[Stored data entries]

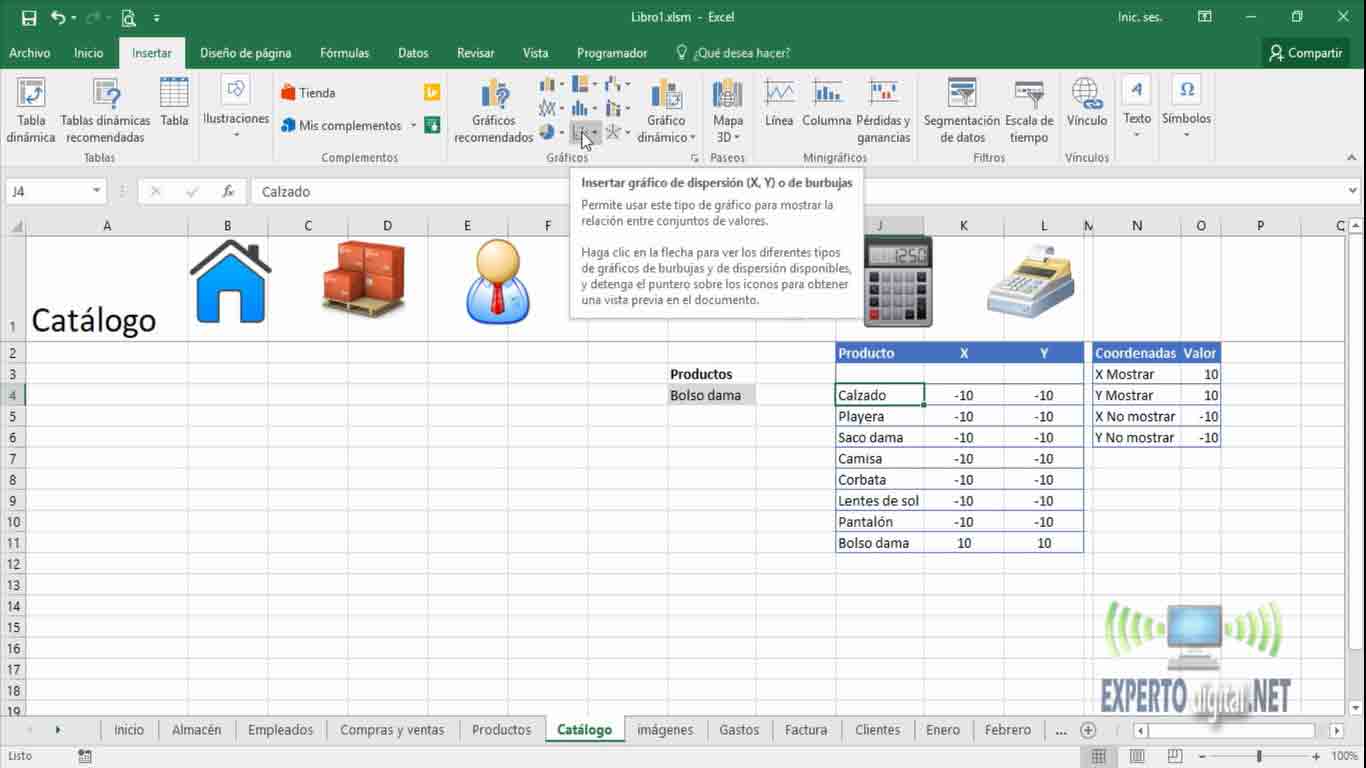Screen dimensions: 1366x768
Task: Switch to Page Break Preview in status bar
Action: pyautogui.click(x=1175, y=757)
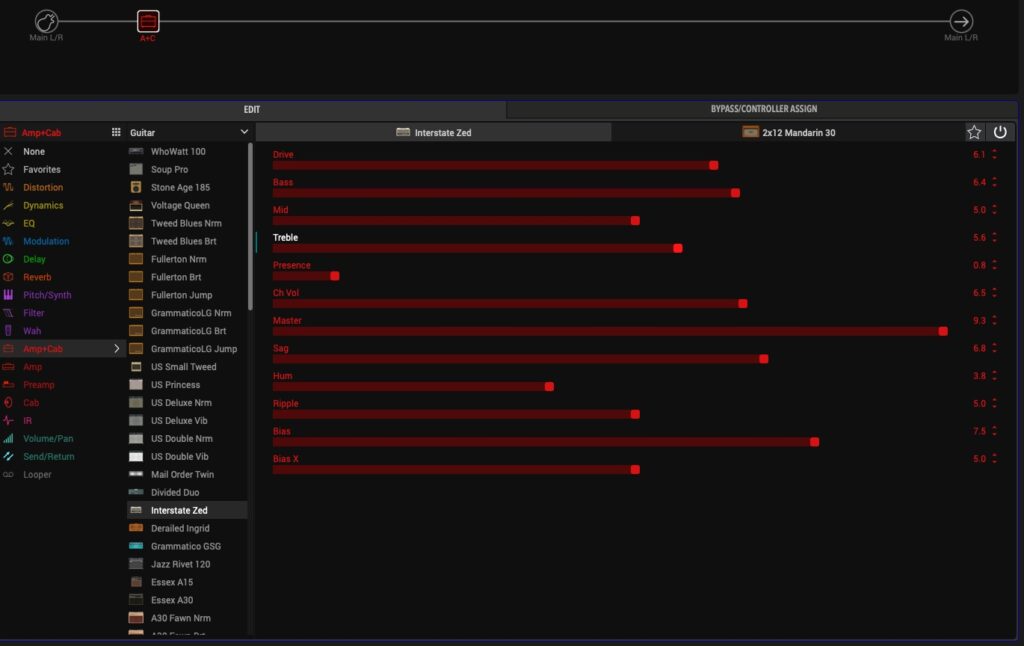Select the Main L/R input node icon
This screenshot has width=1024, height=646.
click(46, 21)
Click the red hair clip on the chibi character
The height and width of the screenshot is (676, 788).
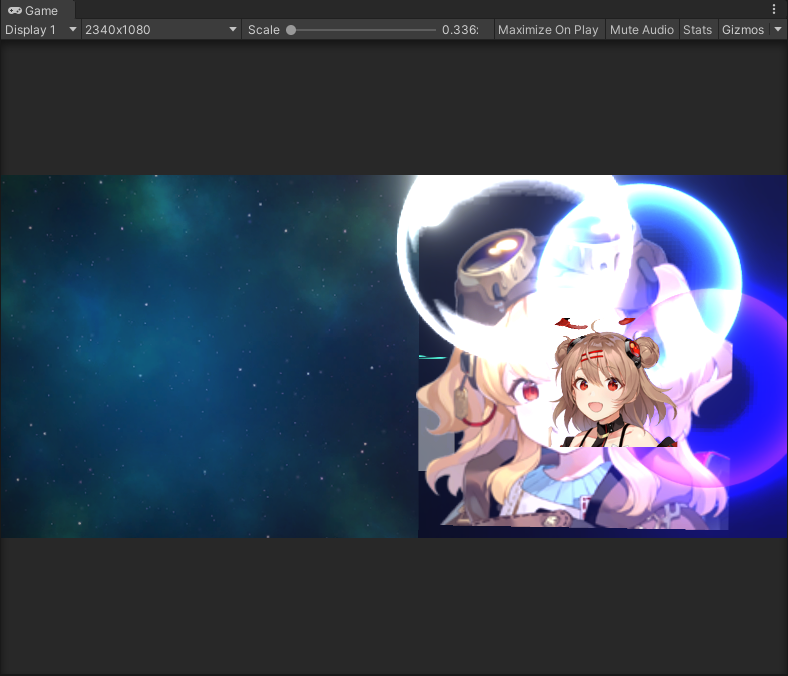click(592, 352)
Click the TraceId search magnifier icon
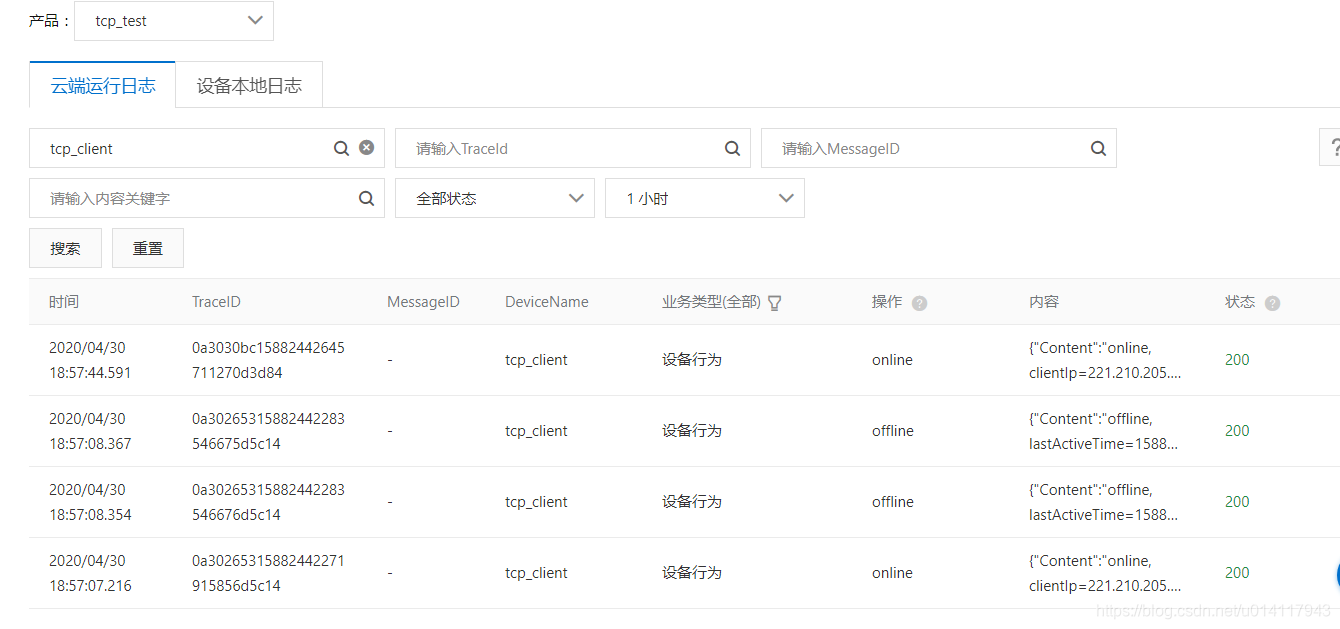Image resolution: width=1340 pixels, height=629 pixels. click(x=733, y=148)
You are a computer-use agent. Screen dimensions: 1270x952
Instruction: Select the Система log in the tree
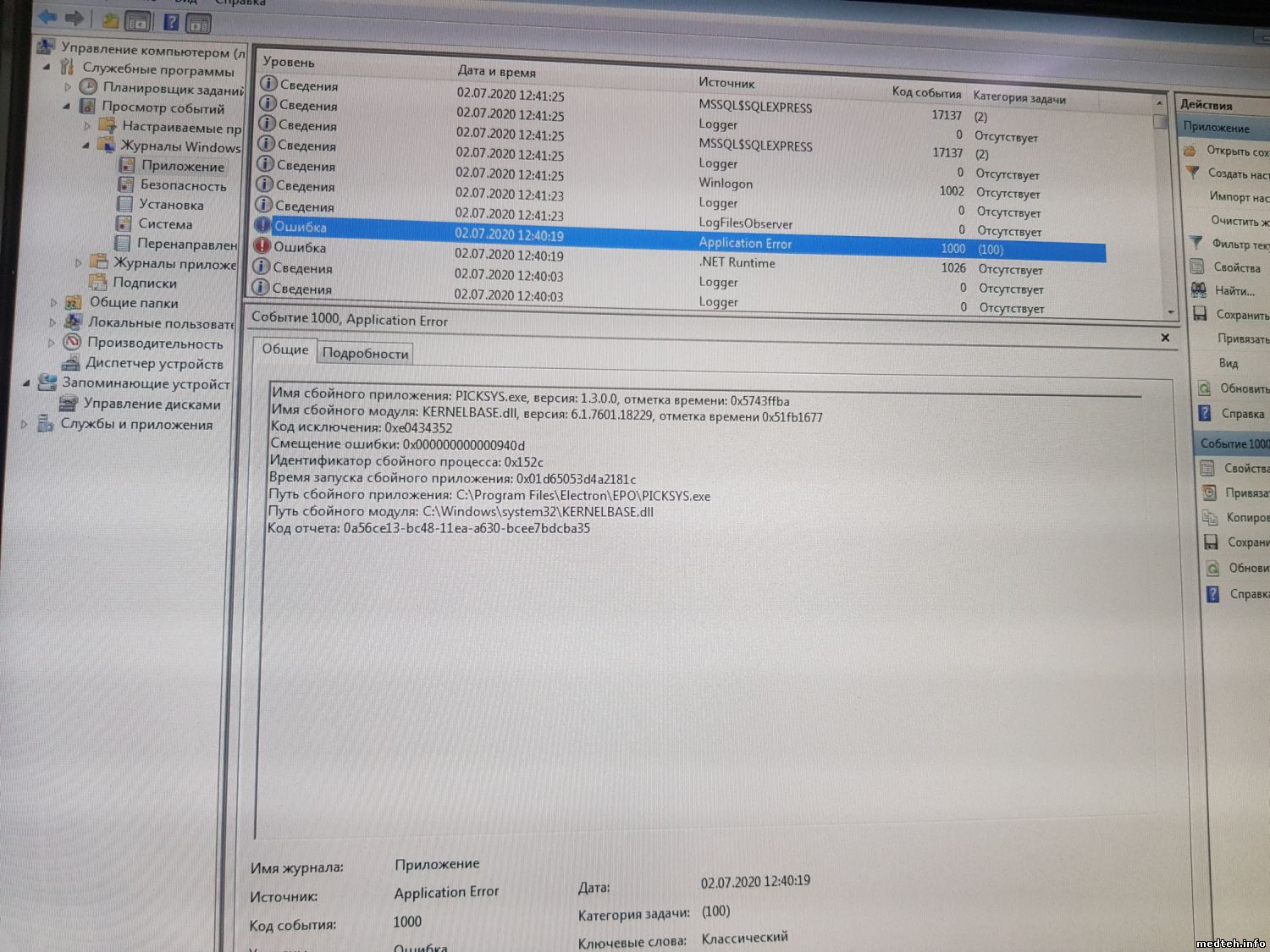[x=164, y=224]
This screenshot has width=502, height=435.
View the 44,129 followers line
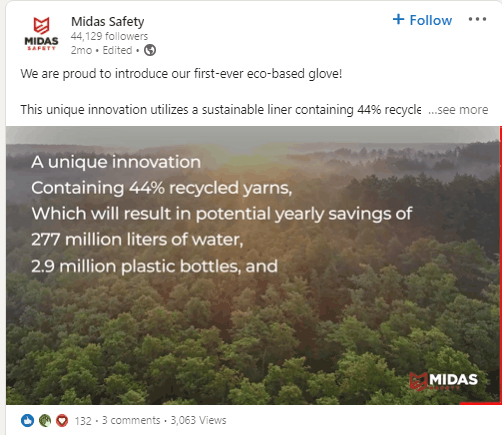(x=109, y=36)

• Work order
Exactly as written, set down the lines from the line holding "The height and" to the last line of the data, both ends included, pictures excluded.

• Your response
The height and width of the screenshot is (676, 788).
click(592, 352)
Click the TraceId search magnifier icon
Image resolution: width=1340 pixels, height=629 pixels. click(x=733, y=148)
You are a computer-use agent. Screen dimensions: 1270x952
Instruction: Select the Система log in the tree
[x=164, y=224]
This screenshot has width=502, height=435.
View the 44,129 followers line
(x=109, y=36)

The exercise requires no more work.